■ Input records
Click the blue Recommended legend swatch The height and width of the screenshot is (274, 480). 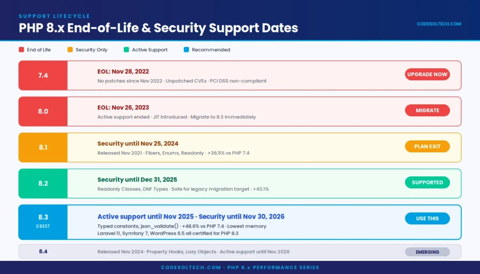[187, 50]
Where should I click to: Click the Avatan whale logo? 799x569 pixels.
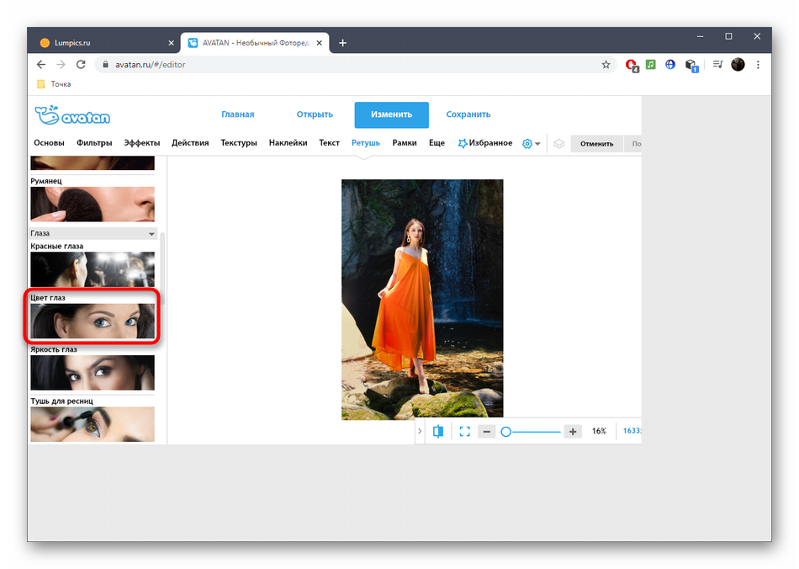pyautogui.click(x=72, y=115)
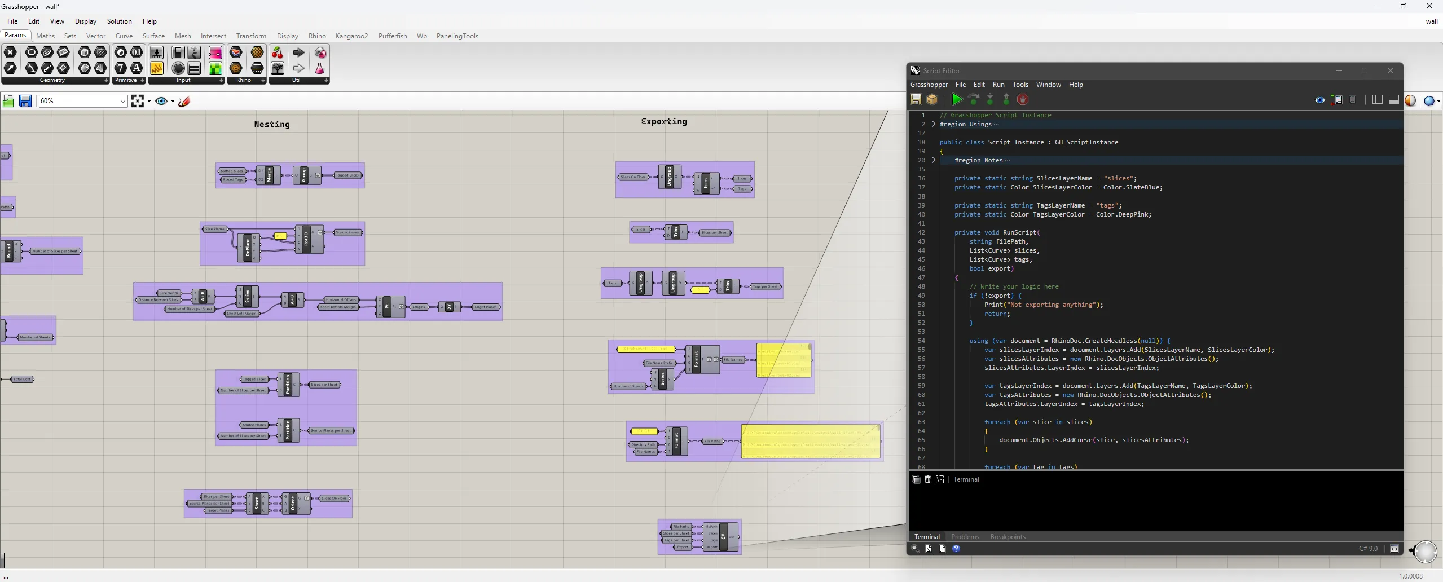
...
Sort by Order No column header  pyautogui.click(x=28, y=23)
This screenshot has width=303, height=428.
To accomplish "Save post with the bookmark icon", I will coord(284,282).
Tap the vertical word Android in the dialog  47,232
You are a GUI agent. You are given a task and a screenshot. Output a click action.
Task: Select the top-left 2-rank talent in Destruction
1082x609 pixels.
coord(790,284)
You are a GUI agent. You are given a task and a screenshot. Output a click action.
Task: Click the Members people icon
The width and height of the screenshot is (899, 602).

■ Problem details
As the answer, set down only the lines from the data above between the one holding "Task: Select the" and the one holding "The width and", inclusive, exactly as they read.

■ Task output
Task: Select the top-left 2-rank talent in Destruction
1082x609 pixels.
coord(790,284)
You are a GUI agent. You are given a task and a screenshot. Output a click action.
Task: Click the Members people icon
The width and height of the screenshot is (899, 602).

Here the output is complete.